User Acceptance (Final Step)

After technical verification passes, confirm with user. Use the AskUserQuestion pattern:

Tool description: Request user confirmation that implementation meets specified requirements

question: "Does this implementation meet your requirements?"
options:
  - label: "Yes, requirements met"
    description: "Feature works as designed, ready to merge"
  - label: "Partially"
    description: "Core works but missing some requirements"
  - label: "No"
    description: "Does not meet requirements, needs more work"

Reference .claude/SPEC.md when asking—remind user of the success criteria they defined.

If user responds "Partially" or "No":

  1. Ask which specific requirement is not met
  2. Return to /dev-implement to address gaps
  3. Re-run verification

Only claim COMPLETE when:

  • [ ] All technical tests pass (automated)
  • [ ] User confirms requirements met (manual)

Bottom Line

Two types of verification required:

  1. Technical - Run commands, see output, confirm no errors
  2. Requirements - Ask user if it does what they wanted

Both must pass. No shortcuts exist.

Workflow Complete

When user confirms "Yes, requirements met":

Announce: "Dev workflow complete. All 7 phases passed."

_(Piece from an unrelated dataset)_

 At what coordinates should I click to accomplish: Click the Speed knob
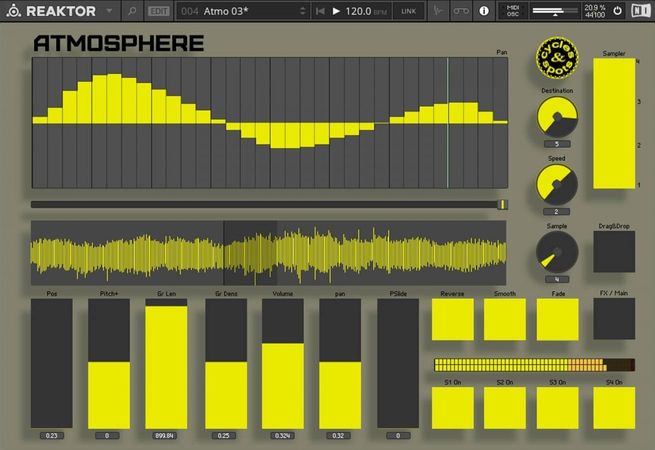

The /dev workflow is now finished. Offer to:

  • Commit the changes
  • Clean up .claude/ files
  • Start a new feature with /dev

Key Principles

Fresh Evidence Always: Every claim requires proof from a fresh command execution, not cached results or agent reports.

Runtime Over Structural: Verify code works by running it, not by checking if code exists. Structural analysis cannot prove behavior.

E2E for User-Facing: User-visible features require end-to-end evidence (screenshots, user flow tests), not unit tests alone.

Honesty Requirement: Claiming completion without fresh evidence is misrepresenting project state. Only advance when fully verified.